HVR implements Integrate with /Burst and Bulk Refresh (with file staging) into Greenplum as follows:

  1. HVR first writes data into a temporary file in a staging directory on the machine where HVR connects to Greenplum. This directory does not have to be on the Greenplum database machine. The temporary file is written in the .csv format and is compressed.  
  2. HVR then uses Greenplum SQL 'copy' command to pull the compressed data from gpfdist:// or gpfdists:// directory into a target table. This requires that a special Greenplum ‘external table’ exists for each target table that HVR loads data into. HVR will create these tables with names having the following patterns ‘__x’ or ‘__bx’.

To perform Integrate with /Burst and Bulk Refresh, define action LocationProperties on a Greenplum location with the following parameters:

  • /StagingDirectoryHvr: the location where HVR will create the temporary staging files. This should be the -d (directory) option of the gpfdist server command.
  • /StagingDirectoryDb: the location from where Greenplum will access the temporary staging files. This should be set to gpfdist: //<hostname>:<port> where hostname is the name of the machine used to connect to Greenplum and port is the -p (http port) option of the gpfdist server command.

Example of a gpfdist command line in Linux & Unix:

/opt/gpfdist-4.3.0/gpfdist -p 33333 -d /home/hvr/tsuite_staging -l /home/hvr/staging/gpfdist.log -m 10485760

On Windows, gpfdist is a service and the values can be retrieved from the "Path to Executable" in the properties dialog of the service.

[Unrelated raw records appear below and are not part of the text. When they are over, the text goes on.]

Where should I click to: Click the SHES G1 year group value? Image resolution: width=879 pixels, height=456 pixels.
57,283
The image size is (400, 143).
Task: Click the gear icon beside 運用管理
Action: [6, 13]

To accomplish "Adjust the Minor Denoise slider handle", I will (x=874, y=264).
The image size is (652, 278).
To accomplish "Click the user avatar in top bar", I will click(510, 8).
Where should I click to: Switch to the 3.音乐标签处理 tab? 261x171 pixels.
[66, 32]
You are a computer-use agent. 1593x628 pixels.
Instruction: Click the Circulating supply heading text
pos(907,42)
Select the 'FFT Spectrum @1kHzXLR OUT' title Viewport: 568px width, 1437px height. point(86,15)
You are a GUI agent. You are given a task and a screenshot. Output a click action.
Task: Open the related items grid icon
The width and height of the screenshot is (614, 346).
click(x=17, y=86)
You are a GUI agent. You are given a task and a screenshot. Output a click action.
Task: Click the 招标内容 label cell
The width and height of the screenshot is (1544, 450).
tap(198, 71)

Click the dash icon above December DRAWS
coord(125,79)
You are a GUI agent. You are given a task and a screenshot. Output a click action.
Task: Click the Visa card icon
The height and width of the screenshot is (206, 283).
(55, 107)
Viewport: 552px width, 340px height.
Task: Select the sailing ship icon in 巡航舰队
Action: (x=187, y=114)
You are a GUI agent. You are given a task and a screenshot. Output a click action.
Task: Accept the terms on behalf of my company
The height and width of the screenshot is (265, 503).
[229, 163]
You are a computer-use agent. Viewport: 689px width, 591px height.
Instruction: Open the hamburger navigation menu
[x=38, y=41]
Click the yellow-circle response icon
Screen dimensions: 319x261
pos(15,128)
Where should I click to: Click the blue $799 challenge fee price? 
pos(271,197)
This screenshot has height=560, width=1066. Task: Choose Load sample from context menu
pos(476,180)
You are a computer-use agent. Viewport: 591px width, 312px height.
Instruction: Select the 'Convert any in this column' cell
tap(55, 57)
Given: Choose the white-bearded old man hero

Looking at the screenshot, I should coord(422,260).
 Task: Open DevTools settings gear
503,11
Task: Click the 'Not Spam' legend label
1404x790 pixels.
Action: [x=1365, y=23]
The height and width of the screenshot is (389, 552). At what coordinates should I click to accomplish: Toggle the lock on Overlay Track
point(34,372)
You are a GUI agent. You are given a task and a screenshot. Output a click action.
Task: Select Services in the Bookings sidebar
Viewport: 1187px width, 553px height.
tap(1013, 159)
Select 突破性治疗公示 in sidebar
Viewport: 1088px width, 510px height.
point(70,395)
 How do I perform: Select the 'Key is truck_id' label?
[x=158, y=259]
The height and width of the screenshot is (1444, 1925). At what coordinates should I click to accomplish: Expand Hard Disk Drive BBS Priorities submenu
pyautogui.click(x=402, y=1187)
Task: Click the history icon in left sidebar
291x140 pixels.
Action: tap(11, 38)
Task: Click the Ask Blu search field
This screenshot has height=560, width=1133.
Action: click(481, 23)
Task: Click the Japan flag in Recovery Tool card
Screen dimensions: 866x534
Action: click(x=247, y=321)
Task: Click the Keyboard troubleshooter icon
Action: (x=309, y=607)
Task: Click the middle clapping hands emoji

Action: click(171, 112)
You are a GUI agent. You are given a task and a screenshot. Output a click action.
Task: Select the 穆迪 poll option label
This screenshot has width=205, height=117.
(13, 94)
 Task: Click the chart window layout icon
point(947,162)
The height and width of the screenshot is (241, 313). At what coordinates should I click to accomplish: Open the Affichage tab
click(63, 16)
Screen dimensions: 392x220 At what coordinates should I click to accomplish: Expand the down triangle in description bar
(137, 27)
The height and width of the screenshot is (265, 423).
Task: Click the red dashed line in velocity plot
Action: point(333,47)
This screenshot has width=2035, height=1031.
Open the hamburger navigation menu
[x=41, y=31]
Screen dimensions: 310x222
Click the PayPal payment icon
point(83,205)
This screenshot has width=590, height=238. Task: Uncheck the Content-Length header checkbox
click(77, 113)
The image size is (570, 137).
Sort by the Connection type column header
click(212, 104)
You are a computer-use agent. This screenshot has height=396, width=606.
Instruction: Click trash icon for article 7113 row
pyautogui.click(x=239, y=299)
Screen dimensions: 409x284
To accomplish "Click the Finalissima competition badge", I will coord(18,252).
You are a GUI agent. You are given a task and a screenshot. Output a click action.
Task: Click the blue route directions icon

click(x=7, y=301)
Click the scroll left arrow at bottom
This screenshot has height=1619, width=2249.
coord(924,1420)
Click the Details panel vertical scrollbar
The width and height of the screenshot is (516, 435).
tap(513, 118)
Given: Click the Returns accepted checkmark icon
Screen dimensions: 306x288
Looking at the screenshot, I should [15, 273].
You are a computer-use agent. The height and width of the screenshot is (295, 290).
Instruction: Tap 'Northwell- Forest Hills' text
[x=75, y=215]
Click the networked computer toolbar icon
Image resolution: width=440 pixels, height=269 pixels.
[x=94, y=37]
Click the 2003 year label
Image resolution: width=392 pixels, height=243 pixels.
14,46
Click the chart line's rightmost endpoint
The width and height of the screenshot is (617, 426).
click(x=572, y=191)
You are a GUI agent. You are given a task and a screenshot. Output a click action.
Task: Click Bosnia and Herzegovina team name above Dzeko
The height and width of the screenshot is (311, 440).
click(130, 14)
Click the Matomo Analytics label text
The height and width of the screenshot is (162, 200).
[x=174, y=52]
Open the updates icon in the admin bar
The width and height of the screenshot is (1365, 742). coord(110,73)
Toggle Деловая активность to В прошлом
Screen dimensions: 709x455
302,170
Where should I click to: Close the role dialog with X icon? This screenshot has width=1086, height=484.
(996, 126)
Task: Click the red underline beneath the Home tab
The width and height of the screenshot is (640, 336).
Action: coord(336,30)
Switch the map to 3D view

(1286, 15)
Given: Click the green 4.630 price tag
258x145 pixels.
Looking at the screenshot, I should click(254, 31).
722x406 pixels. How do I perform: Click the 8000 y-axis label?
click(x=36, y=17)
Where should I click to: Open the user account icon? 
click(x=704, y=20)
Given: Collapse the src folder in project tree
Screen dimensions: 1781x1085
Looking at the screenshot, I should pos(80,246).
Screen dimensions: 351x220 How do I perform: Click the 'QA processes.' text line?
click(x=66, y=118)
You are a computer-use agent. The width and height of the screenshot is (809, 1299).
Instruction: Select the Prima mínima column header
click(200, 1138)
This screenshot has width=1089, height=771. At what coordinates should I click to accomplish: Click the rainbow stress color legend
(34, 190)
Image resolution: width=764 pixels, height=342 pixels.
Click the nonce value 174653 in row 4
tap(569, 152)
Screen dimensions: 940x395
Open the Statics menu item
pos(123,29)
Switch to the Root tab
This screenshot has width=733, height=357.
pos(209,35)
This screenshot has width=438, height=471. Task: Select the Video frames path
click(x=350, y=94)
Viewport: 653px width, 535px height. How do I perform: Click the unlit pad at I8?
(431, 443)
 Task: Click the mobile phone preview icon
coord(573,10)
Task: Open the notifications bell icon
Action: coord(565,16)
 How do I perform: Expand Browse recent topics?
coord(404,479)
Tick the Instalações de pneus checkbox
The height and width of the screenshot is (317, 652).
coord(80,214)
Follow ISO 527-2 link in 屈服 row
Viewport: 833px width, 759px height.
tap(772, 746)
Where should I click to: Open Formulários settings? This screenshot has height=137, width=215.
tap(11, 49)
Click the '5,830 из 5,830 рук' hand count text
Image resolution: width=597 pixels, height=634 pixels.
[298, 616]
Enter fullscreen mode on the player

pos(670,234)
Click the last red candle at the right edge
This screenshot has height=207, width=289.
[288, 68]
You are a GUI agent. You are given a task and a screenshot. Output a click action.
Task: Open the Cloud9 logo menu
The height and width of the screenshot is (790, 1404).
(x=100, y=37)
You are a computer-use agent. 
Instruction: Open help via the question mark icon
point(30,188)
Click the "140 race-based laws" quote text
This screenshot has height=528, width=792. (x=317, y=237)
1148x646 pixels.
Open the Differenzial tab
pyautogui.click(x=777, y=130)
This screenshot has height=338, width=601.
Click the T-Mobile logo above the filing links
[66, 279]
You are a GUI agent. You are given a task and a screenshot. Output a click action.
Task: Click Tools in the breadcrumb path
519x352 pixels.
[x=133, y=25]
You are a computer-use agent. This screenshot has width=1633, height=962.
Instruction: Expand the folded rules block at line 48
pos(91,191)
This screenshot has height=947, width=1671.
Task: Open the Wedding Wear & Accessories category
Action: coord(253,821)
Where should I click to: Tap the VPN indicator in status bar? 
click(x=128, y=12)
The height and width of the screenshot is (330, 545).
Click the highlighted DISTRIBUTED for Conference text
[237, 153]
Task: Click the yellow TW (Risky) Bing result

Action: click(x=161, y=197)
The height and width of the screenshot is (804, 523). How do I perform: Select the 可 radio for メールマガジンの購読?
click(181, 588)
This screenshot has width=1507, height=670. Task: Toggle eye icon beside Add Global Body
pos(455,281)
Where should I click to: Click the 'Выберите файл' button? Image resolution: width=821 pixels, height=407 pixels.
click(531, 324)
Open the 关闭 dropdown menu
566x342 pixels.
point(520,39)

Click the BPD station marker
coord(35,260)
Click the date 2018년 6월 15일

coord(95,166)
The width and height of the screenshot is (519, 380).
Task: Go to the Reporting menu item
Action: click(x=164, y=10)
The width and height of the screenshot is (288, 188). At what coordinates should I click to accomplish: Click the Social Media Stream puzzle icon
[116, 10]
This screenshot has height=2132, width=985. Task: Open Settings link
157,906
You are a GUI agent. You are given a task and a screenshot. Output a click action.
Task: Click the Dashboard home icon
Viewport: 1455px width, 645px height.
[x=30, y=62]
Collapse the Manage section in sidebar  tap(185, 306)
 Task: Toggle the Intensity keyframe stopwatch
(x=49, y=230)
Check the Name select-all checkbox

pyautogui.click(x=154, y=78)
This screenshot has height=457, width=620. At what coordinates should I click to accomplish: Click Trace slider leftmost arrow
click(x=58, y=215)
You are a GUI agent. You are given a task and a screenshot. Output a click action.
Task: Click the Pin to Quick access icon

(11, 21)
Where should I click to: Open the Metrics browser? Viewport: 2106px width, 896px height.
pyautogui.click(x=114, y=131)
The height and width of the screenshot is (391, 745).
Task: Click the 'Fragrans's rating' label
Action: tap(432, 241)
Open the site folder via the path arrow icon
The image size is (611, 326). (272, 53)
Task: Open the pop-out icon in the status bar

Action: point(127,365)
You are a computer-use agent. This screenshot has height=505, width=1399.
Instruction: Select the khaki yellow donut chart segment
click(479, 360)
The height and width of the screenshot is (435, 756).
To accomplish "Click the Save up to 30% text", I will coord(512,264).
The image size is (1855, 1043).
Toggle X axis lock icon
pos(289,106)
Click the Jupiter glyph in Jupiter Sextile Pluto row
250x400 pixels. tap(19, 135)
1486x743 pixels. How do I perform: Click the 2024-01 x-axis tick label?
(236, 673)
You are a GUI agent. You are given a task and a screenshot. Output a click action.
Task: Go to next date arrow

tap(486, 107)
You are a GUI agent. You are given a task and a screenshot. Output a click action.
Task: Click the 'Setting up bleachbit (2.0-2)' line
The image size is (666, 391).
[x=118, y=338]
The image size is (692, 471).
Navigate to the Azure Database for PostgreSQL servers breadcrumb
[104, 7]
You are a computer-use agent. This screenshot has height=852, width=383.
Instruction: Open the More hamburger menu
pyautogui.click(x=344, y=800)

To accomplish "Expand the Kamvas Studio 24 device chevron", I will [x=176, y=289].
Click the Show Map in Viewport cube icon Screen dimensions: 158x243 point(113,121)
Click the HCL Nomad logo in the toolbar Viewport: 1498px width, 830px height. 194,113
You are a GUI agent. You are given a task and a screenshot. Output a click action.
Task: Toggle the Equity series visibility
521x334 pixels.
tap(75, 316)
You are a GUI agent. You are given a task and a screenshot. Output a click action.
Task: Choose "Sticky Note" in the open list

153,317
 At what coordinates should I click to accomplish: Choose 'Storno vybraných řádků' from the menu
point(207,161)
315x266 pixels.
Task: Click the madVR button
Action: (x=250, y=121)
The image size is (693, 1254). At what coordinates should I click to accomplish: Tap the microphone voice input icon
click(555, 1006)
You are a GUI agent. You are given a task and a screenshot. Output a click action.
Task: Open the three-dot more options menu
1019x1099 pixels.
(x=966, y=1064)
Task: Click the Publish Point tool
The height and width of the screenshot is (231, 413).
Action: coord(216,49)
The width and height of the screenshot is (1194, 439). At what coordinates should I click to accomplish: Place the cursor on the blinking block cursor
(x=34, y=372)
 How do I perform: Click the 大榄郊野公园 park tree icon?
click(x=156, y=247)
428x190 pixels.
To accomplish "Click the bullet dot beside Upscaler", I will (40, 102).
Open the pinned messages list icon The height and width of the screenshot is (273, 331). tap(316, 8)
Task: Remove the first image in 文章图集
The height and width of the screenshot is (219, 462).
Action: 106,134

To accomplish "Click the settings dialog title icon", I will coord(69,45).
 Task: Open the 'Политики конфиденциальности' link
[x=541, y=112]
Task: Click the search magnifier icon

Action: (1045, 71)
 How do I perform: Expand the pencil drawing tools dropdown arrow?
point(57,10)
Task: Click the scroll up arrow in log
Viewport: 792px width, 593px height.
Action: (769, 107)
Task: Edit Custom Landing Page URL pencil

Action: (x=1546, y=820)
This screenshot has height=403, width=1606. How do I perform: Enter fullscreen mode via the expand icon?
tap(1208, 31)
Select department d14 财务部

Grants for Integrate, Refresh, and Compare

The User should have the following privileges:

grant connect and create table on the database
grant select, insert, update, delete on replicated tables

If User needs to change tables which are in another schema (using action TableProperties /Schema=myschema) then the following grants are needed:

grant usage on myschema to hvruser ;
When HVR Refresh is used to create the target tables, the following privilege is also needed:
grant create on myschema to hvruser ;
HVR's internal tables, like burst and state-tables, will be created in schema public.

Compare Limitation

HVR does not support comparing tables with bytea data type in Greenplum version 6.